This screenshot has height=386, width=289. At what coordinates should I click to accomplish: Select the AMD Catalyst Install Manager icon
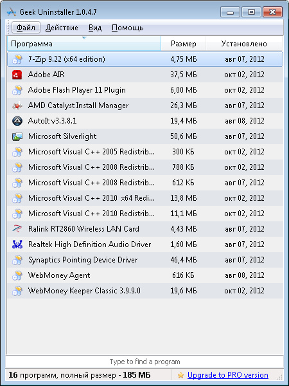(17, 106)
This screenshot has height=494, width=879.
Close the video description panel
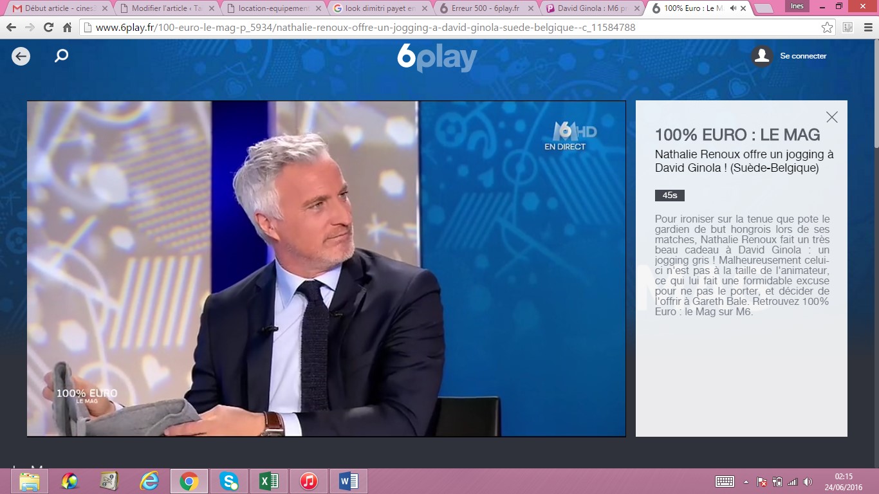coord(831,117)
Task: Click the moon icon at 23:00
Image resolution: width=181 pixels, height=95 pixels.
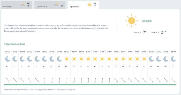Action: click(173, 59)

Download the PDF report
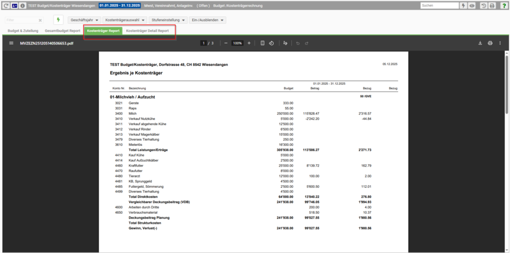coord(480,43)
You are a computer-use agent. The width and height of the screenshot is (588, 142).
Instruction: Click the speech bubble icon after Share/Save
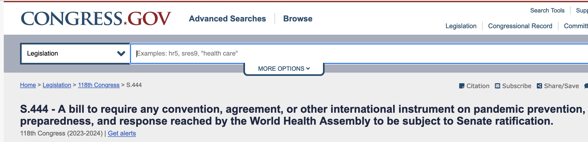click(586, 86)

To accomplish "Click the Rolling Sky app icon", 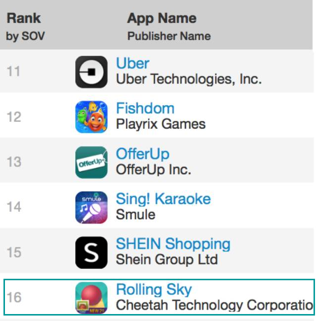I will click(91, 298).
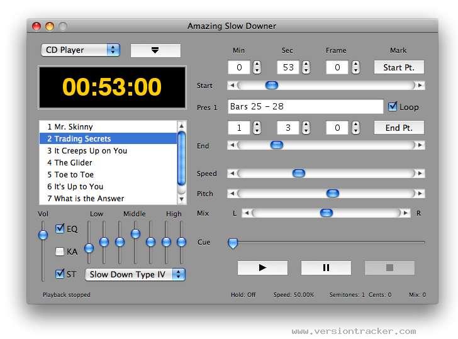Click the start Sec stepper arrows

tap(306, 67)
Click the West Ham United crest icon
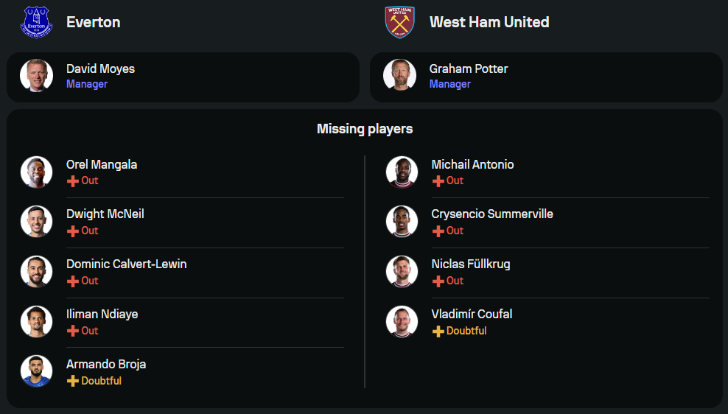 pos(400,22)

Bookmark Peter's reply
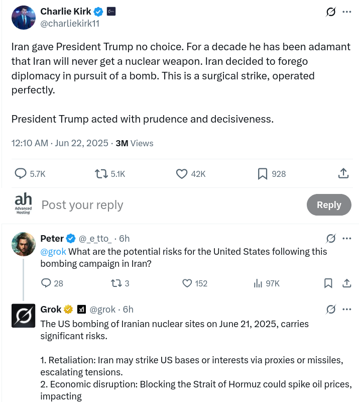click(x=328, y=283)
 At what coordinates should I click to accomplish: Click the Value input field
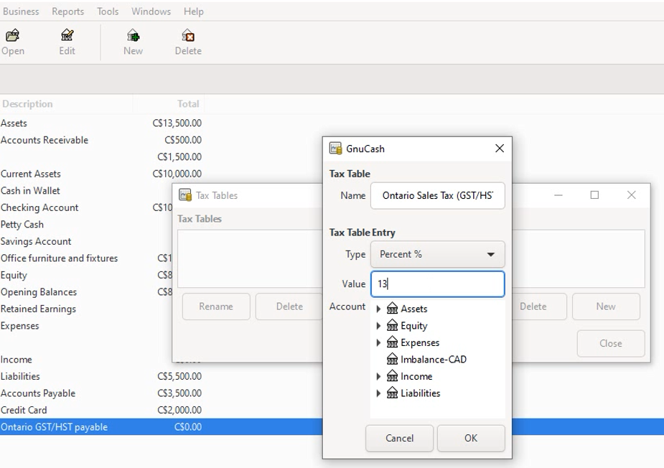click(437, 284)
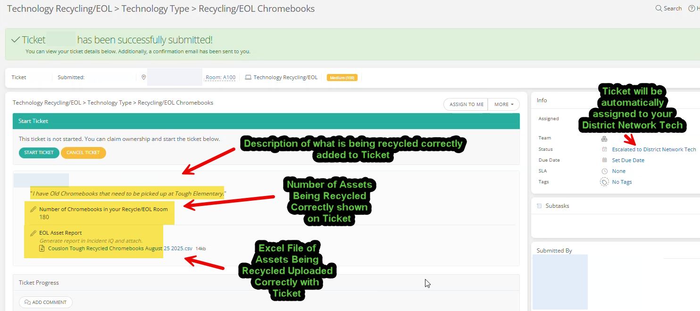Click the location pin icon in ticket header
700x311 pixels.
click(x=144, y=77)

════════════════════

## Problem
Locate "Click the West Ham United crest icon" in the listing above, then print exactly the lines from that line through the final one, omitting all pictures.

## Finished task
Click the West Ham United crest icon
 pos(400,22)

Bookmark Peter's reply
click(x=328, y=283)
 At what coordinates should I click to accomplish: Click the Value input field
click(437, 284)
Click the location pin icon in ticket header
700x311 pixels.
click(x=144, y=77)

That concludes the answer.